START Data to use
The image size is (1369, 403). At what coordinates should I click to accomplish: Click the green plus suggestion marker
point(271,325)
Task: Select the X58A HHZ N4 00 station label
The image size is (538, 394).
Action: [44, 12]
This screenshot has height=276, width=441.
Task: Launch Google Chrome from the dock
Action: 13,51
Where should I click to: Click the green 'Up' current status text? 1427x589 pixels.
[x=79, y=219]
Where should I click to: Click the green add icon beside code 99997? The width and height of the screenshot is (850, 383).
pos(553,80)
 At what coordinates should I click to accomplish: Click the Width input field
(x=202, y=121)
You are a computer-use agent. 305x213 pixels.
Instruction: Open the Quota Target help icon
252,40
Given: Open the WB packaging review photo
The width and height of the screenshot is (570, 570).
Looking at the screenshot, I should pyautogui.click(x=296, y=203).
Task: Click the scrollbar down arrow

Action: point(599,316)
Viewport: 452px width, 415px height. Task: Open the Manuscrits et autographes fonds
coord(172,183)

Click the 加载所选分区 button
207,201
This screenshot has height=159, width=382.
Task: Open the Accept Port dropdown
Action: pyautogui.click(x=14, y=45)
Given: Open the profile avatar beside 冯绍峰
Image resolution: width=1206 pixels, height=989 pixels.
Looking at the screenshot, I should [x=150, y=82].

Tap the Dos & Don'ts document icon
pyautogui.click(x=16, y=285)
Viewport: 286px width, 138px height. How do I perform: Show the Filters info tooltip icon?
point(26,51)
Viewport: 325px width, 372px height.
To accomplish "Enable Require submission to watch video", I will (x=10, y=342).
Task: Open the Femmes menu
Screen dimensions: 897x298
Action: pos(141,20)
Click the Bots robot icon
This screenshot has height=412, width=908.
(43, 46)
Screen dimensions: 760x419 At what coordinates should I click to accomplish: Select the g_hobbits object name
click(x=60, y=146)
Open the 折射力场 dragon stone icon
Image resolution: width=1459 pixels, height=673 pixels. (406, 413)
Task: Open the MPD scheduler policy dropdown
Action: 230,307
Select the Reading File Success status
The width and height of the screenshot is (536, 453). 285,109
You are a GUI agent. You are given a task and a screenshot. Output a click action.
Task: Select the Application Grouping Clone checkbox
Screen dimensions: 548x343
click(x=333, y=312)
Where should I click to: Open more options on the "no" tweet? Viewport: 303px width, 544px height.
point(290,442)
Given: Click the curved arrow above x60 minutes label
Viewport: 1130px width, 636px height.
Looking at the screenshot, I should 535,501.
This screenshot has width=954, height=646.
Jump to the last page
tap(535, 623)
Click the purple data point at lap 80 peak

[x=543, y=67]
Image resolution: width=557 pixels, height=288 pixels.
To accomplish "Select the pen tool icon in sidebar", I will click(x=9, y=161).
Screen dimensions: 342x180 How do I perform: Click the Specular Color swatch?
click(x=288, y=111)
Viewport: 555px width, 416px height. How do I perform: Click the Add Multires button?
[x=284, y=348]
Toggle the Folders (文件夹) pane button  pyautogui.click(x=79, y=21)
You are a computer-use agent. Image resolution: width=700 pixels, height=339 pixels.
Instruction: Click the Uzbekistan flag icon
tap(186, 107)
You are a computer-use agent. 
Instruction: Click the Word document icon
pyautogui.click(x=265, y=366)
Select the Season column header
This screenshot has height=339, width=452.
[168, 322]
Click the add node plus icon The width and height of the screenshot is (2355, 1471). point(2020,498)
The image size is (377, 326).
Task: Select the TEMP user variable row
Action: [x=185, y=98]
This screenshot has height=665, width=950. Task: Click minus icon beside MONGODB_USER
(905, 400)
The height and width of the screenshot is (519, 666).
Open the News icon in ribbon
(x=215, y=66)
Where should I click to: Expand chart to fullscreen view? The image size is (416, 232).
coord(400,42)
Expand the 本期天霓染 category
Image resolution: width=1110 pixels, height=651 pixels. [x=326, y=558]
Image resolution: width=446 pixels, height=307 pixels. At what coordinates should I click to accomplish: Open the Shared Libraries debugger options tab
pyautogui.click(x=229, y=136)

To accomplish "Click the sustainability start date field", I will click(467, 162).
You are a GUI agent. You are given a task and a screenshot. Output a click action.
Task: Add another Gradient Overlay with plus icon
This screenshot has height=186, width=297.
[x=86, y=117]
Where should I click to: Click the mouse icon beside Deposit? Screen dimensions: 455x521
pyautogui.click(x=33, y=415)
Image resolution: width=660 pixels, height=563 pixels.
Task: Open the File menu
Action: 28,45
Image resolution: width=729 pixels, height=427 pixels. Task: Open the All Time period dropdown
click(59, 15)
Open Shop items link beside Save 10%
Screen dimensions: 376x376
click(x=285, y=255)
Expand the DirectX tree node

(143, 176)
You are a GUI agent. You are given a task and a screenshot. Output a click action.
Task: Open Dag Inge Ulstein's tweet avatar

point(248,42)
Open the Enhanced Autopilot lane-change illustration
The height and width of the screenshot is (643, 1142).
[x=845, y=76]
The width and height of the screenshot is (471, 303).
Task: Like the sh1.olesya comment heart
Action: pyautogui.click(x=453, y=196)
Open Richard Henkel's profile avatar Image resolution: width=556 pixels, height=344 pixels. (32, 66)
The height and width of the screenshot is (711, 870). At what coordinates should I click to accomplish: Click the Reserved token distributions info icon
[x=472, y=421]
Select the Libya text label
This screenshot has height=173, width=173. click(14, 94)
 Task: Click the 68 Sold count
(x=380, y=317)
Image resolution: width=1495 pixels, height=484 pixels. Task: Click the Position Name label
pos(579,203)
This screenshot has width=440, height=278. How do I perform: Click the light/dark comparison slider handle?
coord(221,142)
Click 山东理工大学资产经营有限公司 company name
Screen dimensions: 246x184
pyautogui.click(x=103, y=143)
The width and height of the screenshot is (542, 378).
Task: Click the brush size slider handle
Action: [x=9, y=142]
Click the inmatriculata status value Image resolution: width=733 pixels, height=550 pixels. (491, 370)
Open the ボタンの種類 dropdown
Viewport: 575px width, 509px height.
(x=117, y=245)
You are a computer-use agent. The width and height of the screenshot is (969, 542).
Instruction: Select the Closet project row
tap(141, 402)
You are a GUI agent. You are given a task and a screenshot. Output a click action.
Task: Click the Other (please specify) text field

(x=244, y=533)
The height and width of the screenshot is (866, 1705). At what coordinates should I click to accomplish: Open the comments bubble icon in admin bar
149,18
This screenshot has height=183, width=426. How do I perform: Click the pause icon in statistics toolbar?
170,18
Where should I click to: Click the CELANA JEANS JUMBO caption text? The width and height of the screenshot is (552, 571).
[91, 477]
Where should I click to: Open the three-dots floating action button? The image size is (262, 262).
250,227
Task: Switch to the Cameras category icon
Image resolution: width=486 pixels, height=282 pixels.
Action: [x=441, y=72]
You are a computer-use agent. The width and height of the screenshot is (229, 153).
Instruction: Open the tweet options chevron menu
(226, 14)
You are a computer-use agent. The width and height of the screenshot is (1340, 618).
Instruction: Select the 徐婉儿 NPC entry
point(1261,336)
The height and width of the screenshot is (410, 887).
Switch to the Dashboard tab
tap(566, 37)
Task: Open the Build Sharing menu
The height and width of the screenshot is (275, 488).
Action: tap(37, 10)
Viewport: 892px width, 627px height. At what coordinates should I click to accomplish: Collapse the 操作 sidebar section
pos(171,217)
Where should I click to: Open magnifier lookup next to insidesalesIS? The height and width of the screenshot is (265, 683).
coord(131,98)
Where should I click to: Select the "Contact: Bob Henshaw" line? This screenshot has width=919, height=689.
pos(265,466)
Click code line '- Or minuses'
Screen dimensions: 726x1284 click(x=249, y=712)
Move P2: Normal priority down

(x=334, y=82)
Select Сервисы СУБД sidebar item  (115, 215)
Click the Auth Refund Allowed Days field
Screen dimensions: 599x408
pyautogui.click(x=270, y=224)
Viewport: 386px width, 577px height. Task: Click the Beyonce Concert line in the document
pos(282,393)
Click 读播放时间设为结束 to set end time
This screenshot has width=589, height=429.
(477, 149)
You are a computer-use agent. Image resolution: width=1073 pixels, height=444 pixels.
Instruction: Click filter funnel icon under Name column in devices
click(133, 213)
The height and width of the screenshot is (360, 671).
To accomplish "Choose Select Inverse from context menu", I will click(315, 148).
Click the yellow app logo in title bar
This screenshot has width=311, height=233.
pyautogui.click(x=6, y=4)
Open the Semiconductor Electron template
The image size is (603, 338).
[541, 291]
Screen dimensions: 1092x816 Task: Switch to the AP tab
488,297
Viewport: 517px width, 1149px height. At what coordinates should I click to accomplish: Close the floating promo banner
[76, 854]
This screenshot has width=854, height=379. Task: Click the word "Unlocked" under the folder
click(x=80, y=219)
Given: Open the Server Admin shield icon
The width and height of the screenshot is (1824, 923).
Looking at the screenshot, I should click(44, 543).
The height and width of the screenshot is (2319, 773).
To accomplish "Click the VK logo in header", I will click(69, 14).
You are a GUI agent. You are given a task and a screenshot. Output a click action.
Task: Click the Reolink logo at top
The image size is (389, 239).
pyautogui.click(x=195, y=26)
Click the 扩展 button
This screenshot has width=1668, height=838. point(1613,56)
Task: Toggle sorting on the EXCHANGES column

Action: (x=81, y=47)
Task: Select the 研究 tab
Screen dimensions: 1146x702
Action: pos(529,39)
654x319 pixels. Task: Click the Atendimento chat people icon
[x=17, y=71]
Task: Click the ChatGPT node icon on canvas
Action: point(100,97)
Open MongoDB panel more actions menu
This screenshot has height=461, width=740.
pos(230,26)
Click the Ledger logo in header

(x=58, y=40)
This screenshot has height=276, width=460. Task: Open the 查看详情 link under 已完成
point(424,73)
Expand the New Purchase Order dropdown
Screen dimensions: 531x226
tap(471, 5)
END Data to use
**Work to be completed**
Set down each line exactly as it appears, starting at the top of the data and ending at the line containing "Task: Select the X58A HHZ N4 00 station label", and include no other lines.

**Exercise result**
The image size is (1369, 403). At what coordinates should I click to accomplish: Click the green plus suggestion marker
point(271,325)
Task: Select the X58A HHZ N4 00 station label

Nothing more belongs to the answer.